* Instructions to follow
From the records below, transcribe only the lines running from the one with "Viewport: 279px width, 317px" through the one with "Given: Click the Share profile arrow icon". Keep both of those end lines.

==============================

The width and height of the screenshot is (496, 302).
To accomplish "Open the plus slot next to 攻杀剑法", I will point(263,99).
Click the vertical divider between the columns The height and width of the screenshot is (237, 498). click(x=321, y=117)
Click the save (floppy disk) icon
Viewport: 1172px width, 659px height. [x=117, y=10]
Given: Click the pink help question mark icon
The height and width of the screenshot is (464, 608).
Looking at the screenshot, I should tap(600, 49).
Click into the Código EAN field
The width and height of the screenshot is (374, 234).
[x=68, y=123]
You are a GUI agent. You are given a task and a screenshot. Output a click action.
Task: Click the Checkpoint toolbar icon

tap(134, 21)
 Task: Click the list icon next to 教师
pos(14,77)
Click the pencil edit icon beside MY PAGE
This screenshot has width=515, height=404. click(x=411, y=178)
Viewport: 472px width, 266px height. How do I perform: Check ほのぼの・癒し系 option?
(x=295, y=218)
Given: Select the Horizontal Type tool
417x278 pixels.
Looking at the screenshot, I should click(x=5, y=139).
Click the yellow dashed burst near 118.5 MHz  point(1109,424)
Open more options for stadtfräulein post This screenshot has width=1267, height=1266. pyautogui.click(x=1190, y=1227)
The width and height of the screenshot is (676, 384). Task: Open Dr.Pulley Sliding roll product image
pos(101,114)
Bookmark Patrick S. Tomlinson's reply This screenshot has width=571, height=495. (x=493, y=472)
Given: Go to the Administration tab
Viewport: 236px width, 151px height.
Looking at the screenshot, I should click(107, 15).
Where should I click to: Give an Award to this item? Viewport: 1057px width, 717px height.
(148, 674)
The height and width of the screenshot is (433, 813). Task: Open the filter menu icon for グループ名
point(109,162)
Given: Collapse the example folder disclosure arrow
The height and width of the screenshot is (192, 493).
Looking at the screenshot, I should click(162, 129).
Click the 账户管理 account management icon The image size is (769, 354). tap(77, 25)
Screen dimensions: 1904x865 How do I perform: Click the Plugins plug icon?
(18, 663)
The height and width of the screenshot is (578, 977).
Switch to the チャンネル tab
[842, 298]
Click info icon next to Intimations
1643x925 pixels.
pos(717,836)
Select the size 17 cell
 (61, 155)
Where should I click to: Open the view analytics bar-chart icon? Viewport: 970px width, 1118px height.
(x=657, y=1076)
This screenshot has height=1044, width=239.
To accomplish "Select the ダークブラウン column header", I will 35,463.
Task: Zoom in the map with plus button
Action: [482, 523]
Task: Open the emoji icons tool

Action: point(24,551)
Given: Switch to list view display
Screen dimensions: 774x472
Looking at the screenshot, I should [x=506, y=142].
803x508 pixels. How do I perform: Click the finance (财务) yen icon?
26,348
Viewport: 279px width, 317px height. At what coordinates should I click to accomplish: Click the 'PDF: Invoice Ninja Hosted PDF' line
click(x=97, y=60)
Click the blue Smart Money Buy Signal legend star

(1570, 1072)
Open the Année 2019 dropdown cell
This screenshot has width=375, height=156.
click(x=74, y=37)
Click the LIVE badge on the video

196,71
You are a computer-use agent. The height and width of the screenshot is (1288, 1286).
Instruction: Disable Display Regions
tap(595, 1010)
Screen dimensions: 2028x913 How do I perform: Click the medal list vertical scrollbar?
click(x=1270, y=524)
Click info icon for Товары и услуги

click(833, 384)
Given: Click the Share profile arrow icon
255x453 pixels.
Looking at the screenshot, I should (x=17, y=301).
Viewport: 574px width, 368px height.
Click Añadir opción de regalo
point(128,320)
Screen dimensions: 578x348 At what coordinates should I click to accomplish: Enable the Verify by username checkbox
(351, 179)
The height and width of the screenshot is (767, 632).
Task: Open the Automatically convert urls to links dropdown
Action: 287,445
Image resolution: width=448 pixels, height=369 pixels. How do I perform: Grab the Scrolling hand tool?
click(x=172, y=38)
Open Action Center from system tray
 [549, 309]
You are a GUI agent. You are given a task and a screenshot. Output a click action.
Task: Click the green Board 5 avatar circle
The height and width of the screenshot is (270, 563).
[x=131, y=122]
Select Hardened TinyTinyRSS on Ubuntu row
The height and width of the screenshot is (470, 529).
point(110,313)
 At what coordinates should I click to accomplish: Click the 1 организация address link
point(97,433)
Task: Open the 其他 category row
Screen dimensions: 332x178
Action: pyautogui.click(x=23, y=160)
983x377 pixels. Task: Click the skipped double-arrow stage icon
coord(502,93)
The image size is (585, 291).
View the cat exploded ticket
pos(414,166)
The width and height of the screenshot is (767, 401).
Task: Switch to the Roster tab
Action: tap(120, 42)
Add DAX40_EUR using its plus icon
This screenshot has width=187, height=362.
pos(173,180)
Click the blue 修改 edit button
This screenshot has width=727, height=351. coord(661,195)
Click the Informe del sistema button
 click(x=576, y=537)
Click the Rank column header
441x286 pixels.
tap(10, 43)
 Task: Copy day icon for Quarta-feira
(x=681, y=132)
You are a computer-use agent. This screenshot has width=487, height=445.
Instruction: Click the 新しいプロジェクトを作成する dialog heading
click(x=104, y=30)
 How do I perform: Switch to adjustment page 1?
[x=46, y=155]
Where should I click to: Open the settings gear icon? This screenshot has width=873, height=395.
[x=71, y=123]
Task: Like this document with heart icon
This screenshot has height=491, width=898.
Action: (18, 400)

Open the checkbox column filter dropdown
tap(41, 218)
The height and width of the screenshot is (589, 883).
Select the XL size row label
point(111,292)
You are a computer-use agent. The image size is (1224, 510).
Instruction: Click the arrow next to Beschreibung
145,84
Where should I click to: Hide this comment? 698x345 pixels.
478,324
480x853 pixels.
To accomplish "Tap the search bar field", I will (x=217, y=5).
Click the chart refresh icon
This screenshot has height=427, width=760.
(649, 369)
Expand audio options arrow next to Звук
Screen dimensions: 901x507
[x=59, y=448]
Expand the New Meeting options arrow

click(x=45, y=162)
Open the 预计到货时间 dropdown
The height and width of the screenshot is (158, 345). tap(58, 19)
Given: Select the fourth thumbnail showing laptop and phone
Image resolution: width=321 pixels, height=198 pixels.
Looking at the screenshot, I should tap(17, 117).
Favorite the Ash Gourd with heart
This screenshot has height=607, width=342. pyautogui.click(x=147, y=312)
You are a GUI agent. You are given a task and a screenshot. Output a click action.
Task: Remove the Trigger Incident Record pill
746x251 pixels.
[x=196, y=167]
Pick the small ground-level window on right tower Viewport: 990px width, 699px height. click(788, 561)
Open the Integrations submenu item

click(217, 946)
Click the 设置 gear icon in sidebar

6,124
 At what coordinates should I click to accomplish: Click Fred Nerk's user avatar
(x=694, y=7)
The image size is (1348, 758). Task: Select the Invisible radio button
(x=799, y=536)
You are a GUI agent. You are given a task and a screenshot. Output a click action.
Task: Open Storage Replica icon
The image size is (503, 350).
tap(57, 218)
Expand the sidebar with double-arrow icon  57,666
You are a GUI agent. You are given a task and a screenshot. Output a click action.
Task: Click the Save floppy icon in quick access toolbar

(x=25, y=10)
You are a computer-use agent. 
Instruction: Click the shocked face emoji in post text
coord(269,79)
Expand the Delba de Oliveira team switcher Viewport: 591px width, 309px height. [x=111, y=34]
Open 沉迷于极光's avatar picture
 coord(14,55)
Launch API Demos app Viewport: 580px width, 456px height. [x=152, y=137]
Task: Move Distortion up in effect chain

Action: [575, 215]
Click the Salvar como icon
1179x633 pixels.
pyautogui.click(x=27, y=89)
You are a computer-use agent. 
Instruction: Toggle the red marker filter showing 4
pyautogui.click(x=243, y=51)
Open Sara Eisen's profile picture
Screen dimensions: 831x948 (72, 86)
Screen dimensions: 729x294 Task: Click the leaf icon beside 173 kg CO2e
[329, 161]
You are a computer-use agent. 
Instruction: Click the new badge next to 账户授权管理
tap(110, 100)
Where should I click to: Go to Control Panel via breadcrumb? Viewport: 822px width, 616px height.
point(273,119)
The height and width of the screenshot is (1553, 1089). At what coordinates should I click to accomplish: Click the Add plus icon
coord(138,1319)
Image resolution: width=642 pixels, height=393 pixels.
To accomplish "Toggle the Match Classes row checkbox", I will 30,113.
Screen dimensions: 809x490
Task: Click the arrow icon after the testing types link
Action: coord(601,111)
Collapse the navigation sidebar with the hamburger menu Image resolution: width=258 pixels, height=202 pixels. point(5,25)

==============================

* Your solution
Viewport: 279px width, 317px height. At what coordinates should I click to accomplish: Click the 'PDF: Invoice Ninja Hosted PDF' line
click(x=97, y=60)
Click the blue Smart Money Buy Signal legend star

(1570, 1072)
Open the Année 2019 dropdown cell
This screenshot has width=375, height=156.
click(x=74, y=37)
Click the LIVE badge on the video

196,71
You are a computer-use agent. The height and width of the screenshot is (1288, 1286).
Instruction: Disable Display Regions
tap(595, 1010)
Screen dimensions: 2028x913 How do I perform: Click the medal list vertical scrollbar?
click(x=1270, y=524)
Click info icon for Товары и услуги

click(833, 384)
Given: Click the Share profile arrow icon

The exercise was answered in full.